Once it was Addhu’s turn to see the doctor they ushered us into a small examination room and she came in shortly. The doctor was very nice and spoke good english, which was nice. We gave her Addhu’s medical file and she reviewed it and then gave him his exam which he did not like at all! He was very scared and cried when she tried to listen to his heart beat and look at his back. She didn’t torture him too long, she did what she had to do fast and let him be to collect himself.
After that, Addhu had to get tested for TB and was no fan of that prick
on his arm! We have to go back on Monday to get the spot on his arm checked for the results.
Once we were done with the doctor, we decided to do some shopping. It was pouring down rain so Sanjeev said that going to the Dilly Hut (an outside market) would be better on another day. So, he took us to an indoor shopping center. It was really cool inside! It reminded us of a giant World Market. About four floors of various departments from tea, to linens, clothing, children’s toys, and furniture. They also had several sections for various tchotchkes: sandal wood carvings, silver, brass, and even gold plated items of various Hindu gods, animals and etc. Our heads were spinning as we walked around.

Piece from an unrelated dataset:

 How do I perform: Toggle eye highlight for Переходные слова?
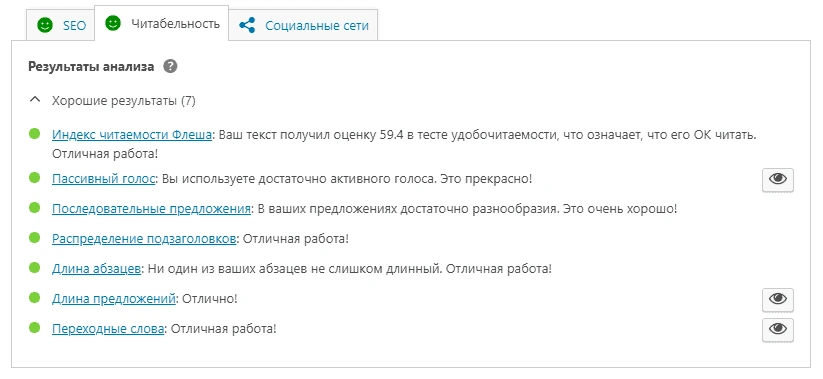tap(778, 329)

One of the nice things was you got rung up for your items per department but did not pay for them yet, they took the items to a pickup location at the front of the store. You just bring all the “receipts” to the cashier, he would ring up all the totals, then you head to the pickup with your main receipt. Not too bad. We bought some various tea, a few nicknacks for Addhu, some linen, and “few” bangels for Cecelia. I also bought myself a nice “Indian” design tie for the holidays.
When we were done, we dodged the rain drops and got into our car and headed for lunch at a large food court. It was pretty good, we ate at the Tikki World. By that time, Addhu was getting unruly and over stimulated with all the people and noises. We quickly finished and headed back to the hotel for a decent evening to end our day.

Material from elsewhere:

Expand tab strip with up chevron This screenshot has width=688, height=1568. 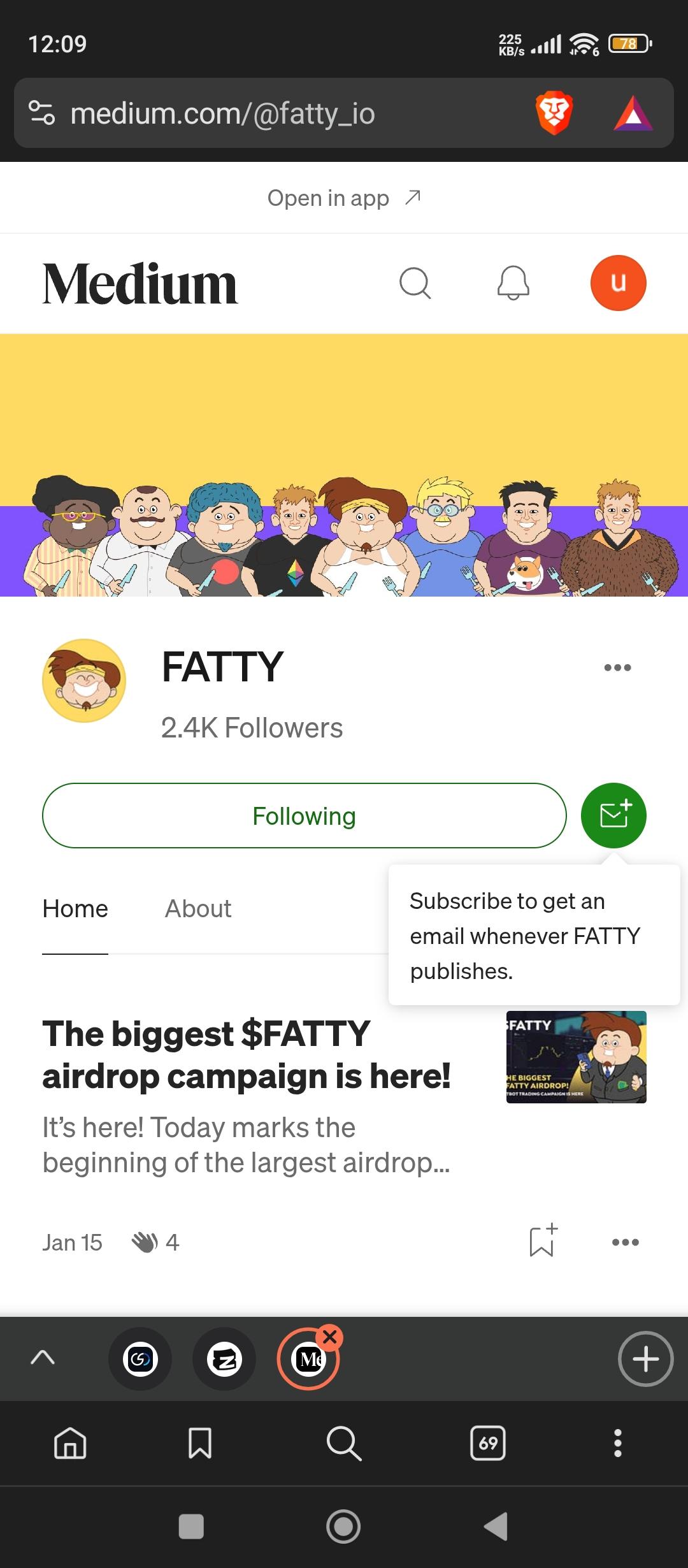point(43,1358)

Now if you have been following us the last few days on Facebook, you would know we have been getting some lousy service and just unsatisfied with the Ashok Hotel. Long story short, its an over-gaudy, over priced, outdated hotel suited to businessmen who can charge it to their company. Their wi-fi stunk (you had to keep changing passwords every morning) their rooms were ill maintained, and they kept to a strict “no dinner” before 7:30pm rule, which did not help with a hungry child!! So, Paula dumped them and got us re-booked at the ITC Maurya.

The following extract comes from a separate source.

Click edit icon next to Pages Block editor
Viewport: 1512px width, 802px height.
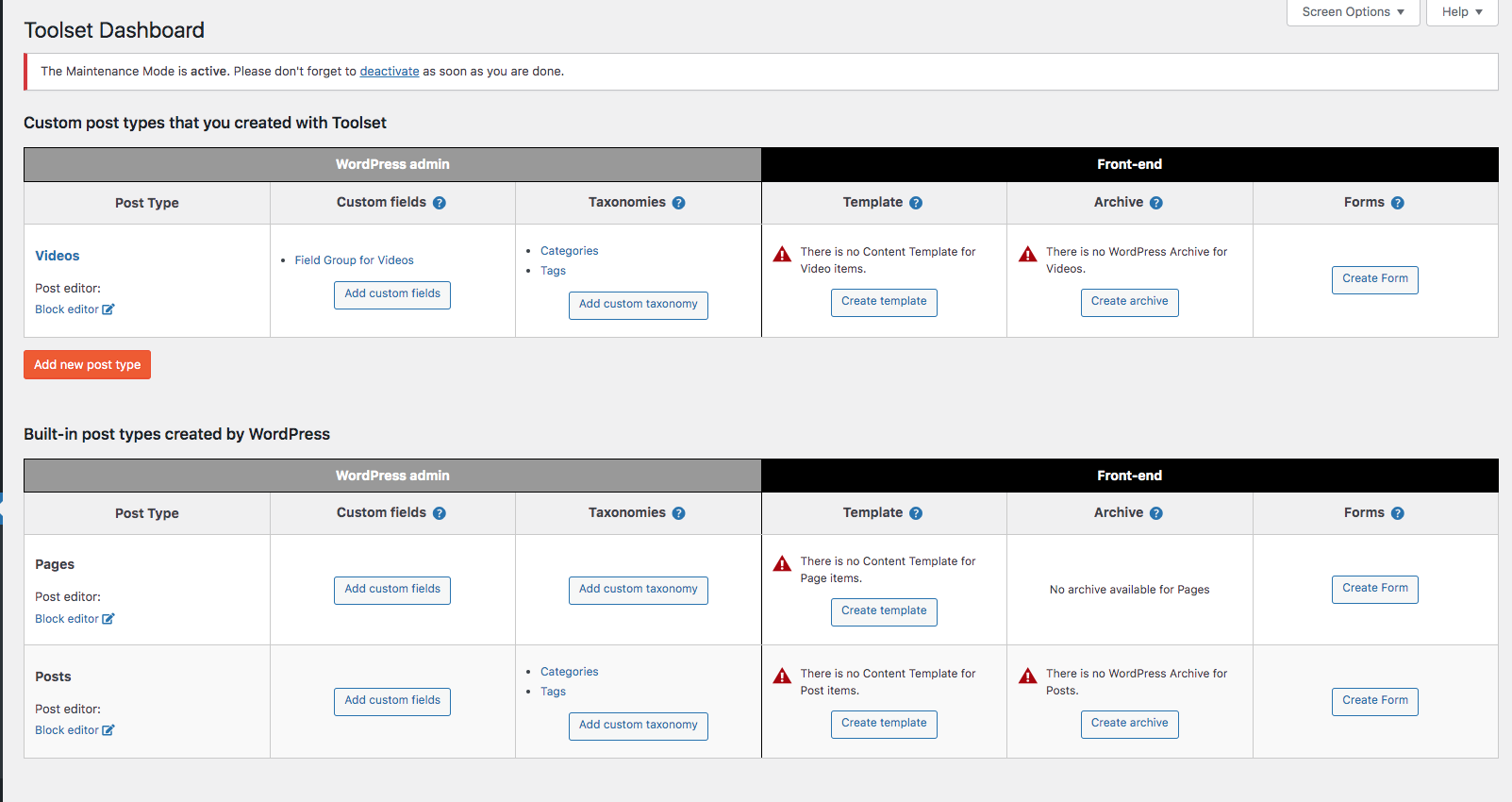point(108,619)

So on Monday, we packed up, checked out at the Ashok, then went to get Addhu’s TB test results (no TB) then we got checked in at the ITC. I must say, I am very impressed! Very nice, great staff, and all very friendly! Not only did we get a chocolate cake as thank you for booking, the staff went out of their way to find anyone they new that spoke Marathi to help us, if needed, with Addhu! We got free cocktails, a glass of wine, a glass of beer and a bag of chips for Addhu. We also get four free articles of clothing washed daily, and since we are staying in one of the ‘towers’ we also have a butler at our service 24/7. Their chefs will also prepare any meal you request, too, at any time. No more hungry child! To add to the bonus, there is also a bathtub in the bathroom, so Paula gave Addhu is first bath! He really enjoyed it and did fantastic!
So, now its almost 9pm and just about time for bed. Tomorrow we head to the US embassy to file for Addhu’s visa. Another step closer. Namaste!